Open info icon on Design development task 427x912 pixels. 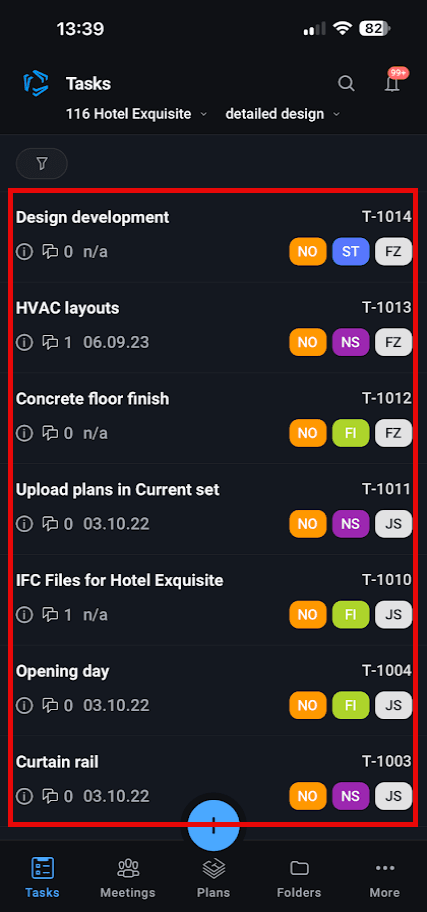pyautogui.click(x=24, y=252)
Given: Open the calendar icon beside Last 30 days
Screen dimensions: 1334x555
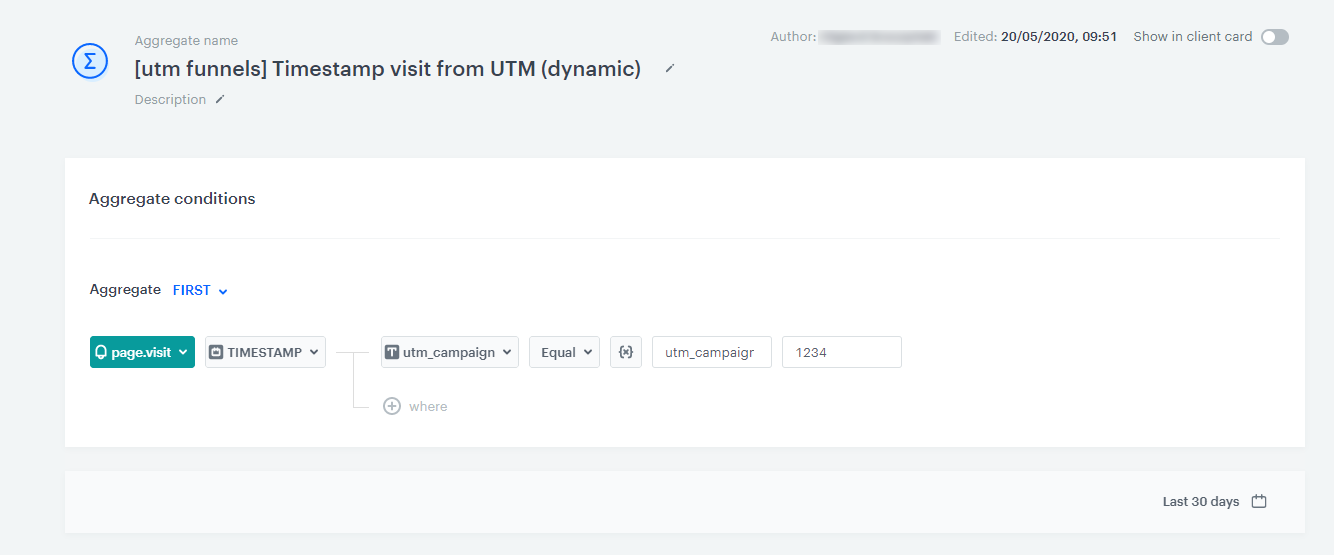Looking at the screenshot, I should (x=1259, y=501).
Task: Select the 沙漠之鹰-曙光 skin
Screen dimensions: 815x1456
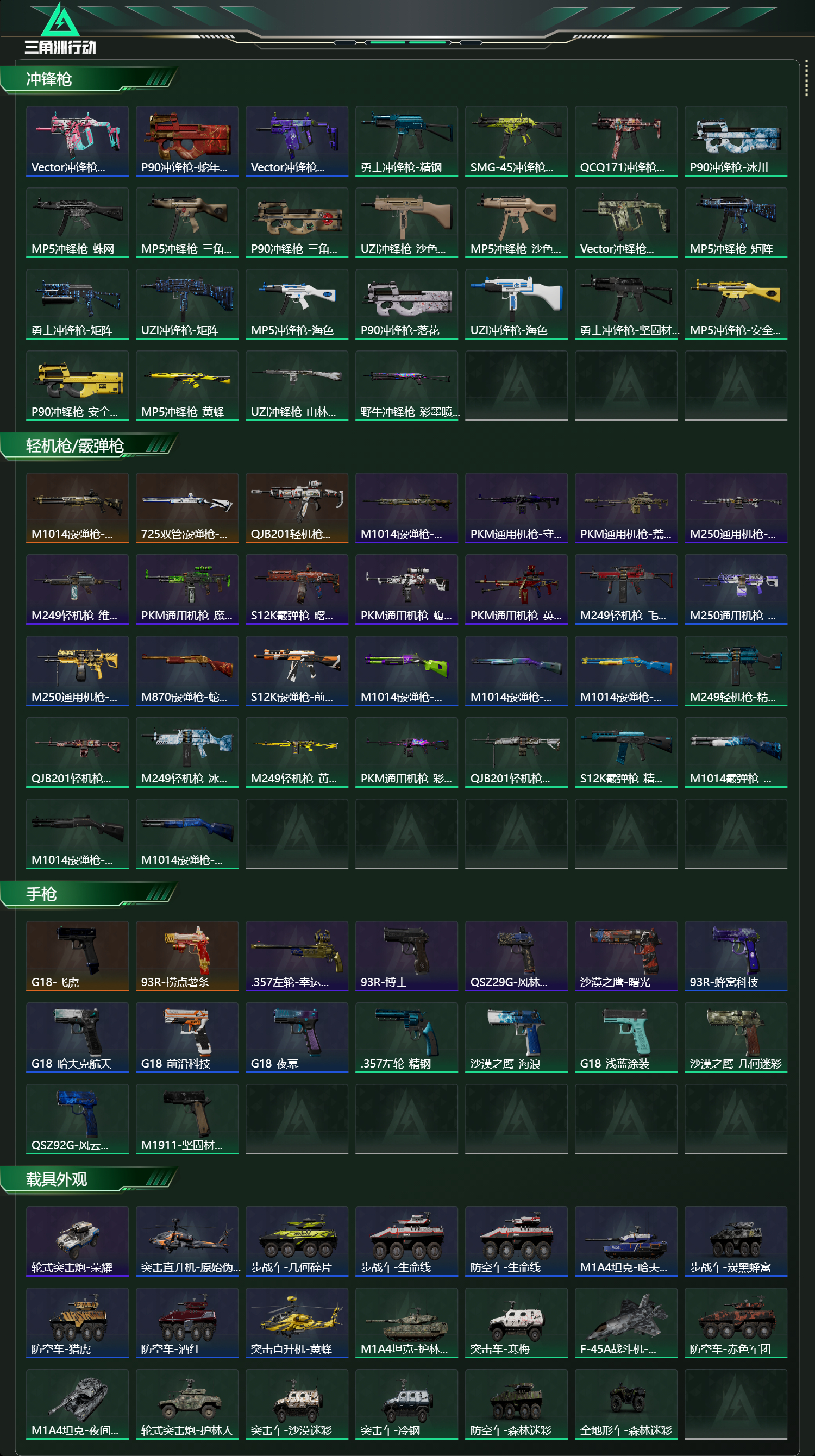Action: click(x=626, y=956)
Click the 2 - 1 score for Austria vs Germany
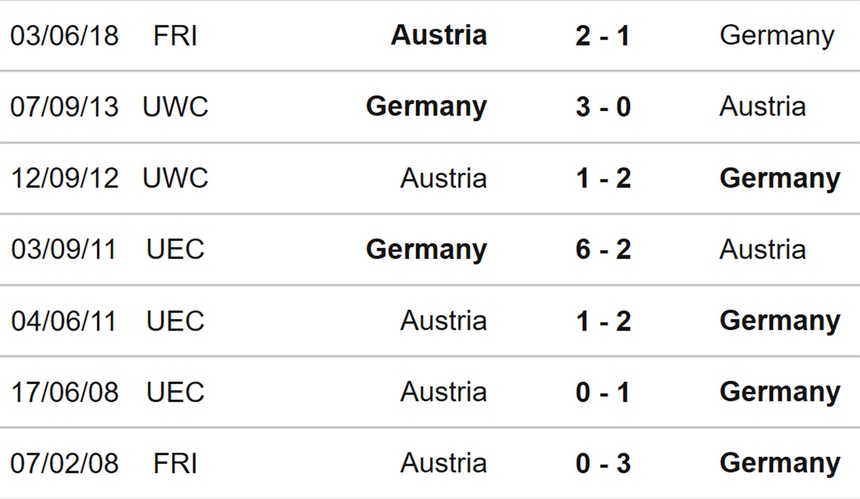The width and height of the screenshot is (860, 499). (x=603, y=35)
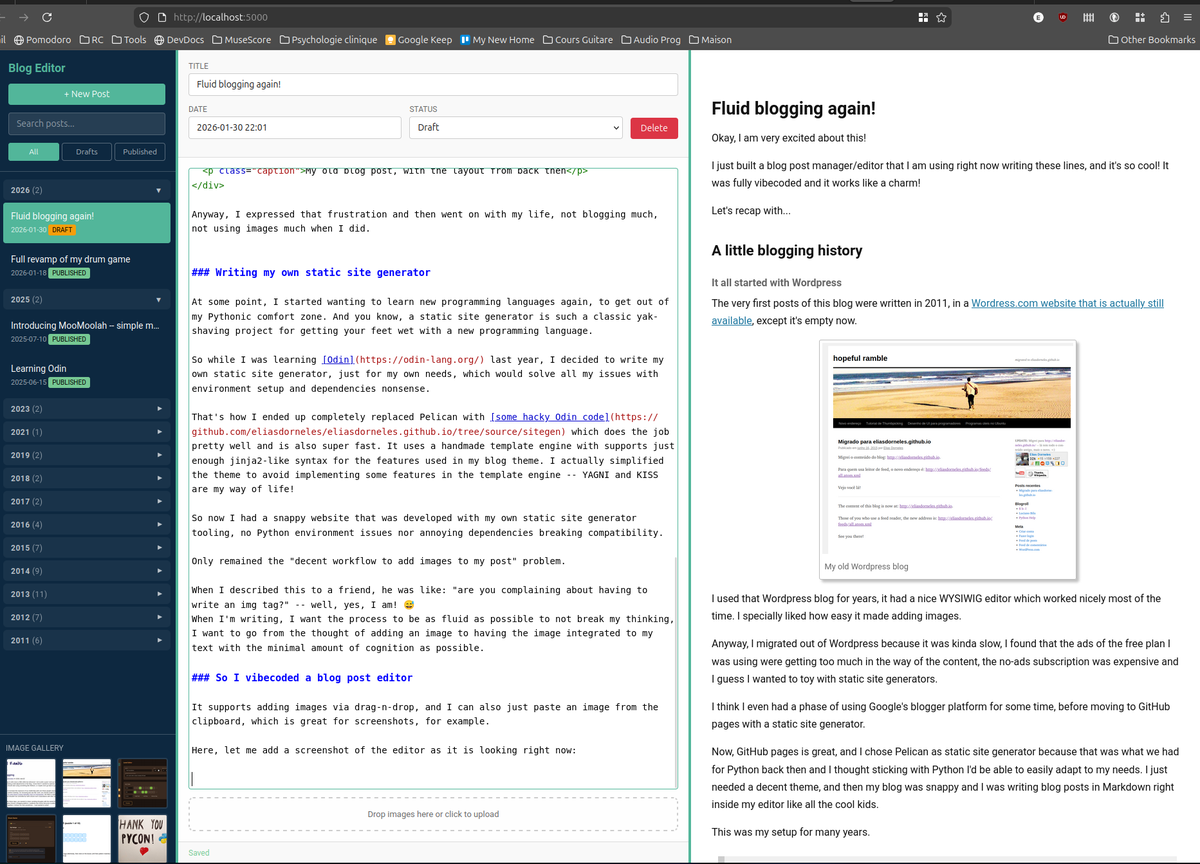
Task: Reload the page with the refresh icon
Action: [47, 17]
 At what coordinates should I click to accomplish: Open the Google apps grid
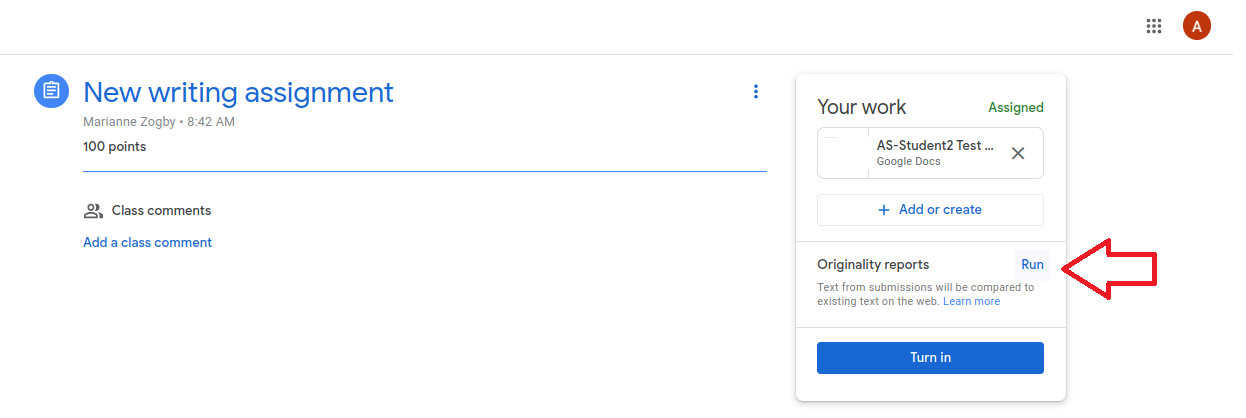pos(1153,26)
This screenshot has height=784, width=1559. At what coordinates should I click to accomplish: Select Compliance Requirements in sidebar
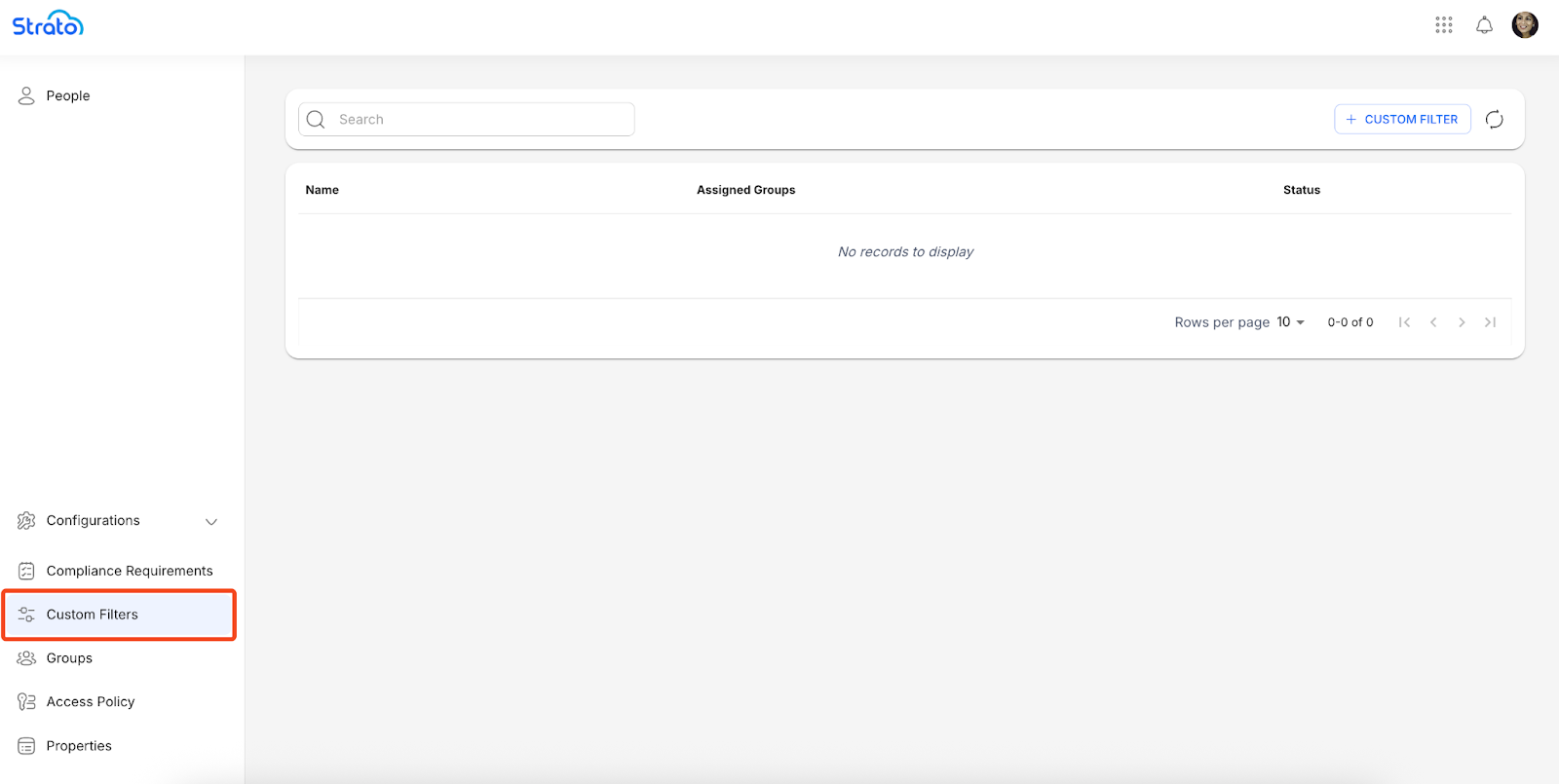129,571
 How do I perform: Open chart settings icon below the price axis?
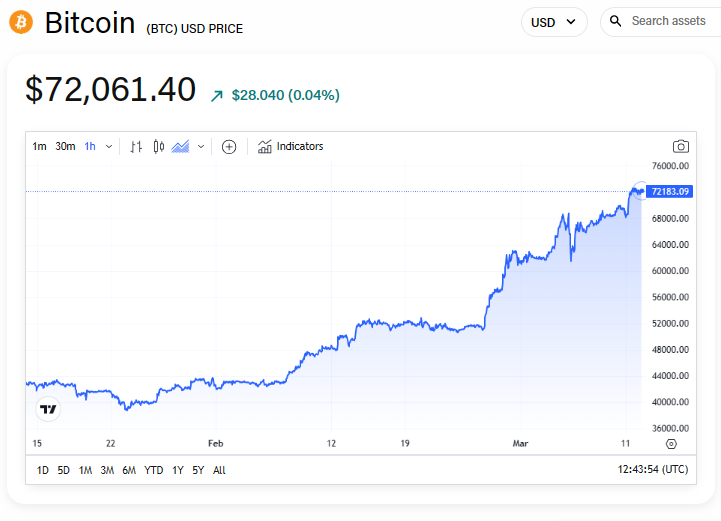click(670, 443)
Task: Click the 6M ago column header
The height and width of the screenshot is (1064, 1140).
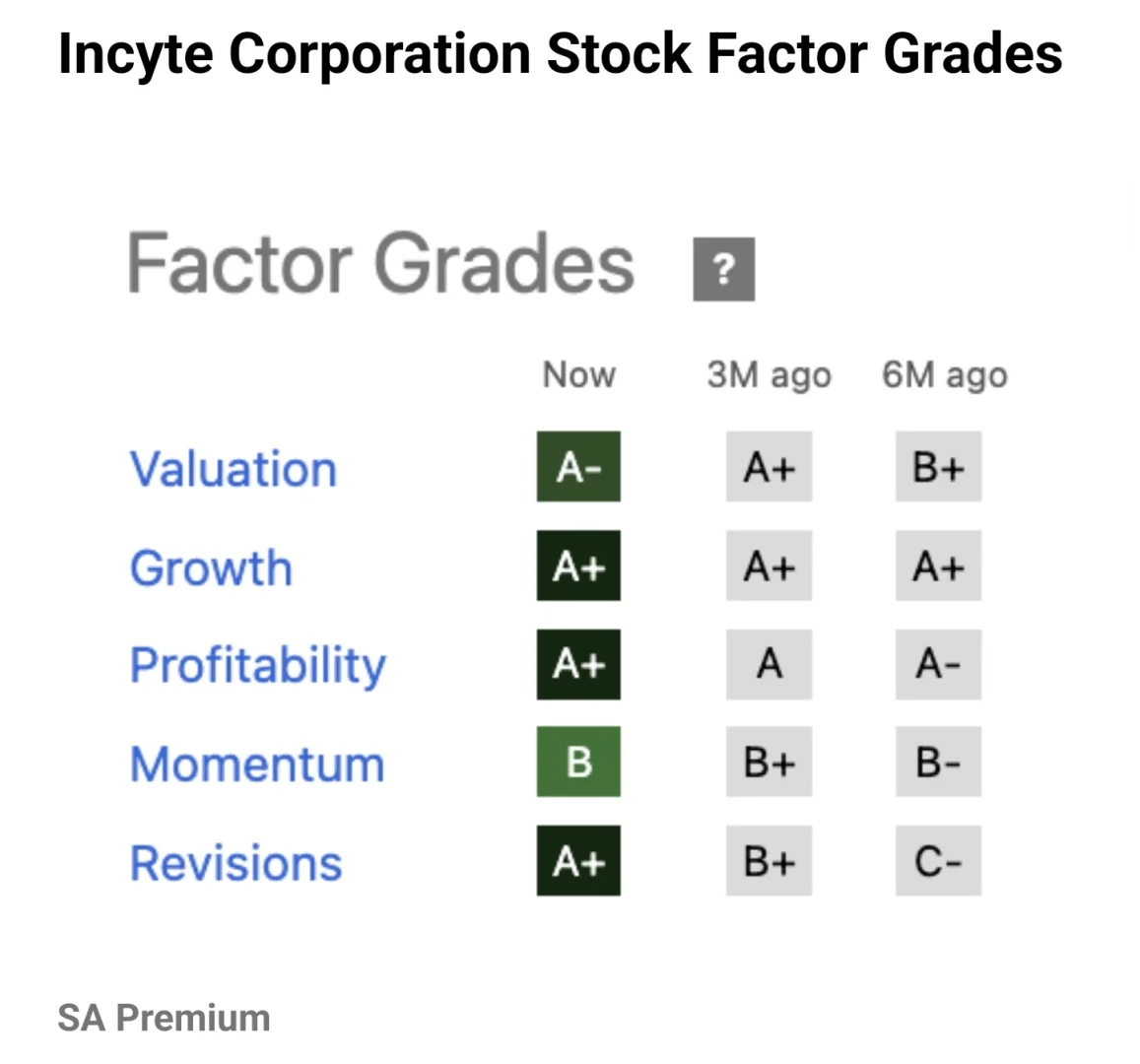Action: pyautogui.click(x=944, y=375)
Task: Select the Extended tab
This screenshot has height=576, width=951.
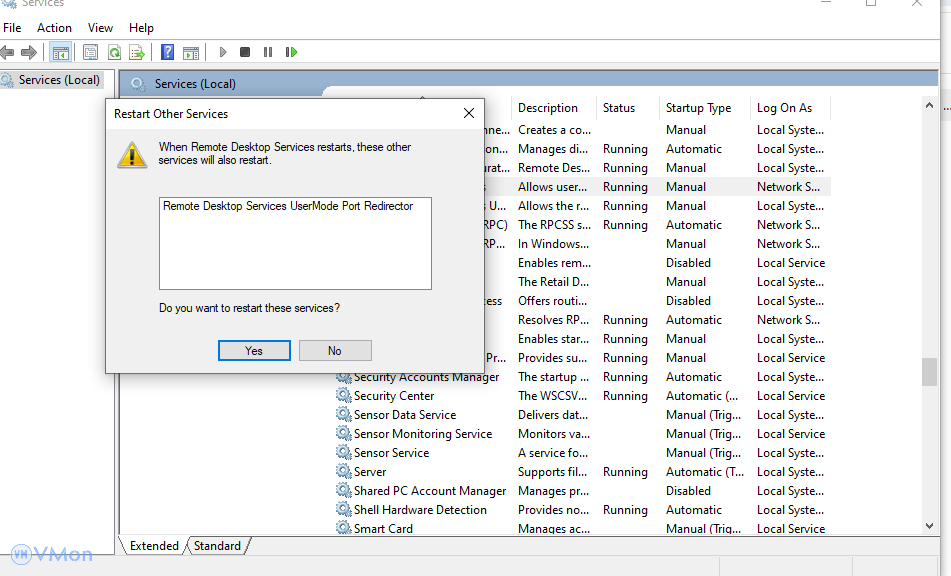Action: [x=155, y=546]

********************

What is expected: Return exactly the lines starting at the line with "The height and" and ending at the last line of the listing, both ends included; pictures are to be left out.

Written response:
The height and width of the screenshot is (1064, 1140).
Action: pyautogui.click(x=944, y=375)
Task: Select the Extended tab
This screenshot has height=576, width=951.
Action: [x=155, y=546]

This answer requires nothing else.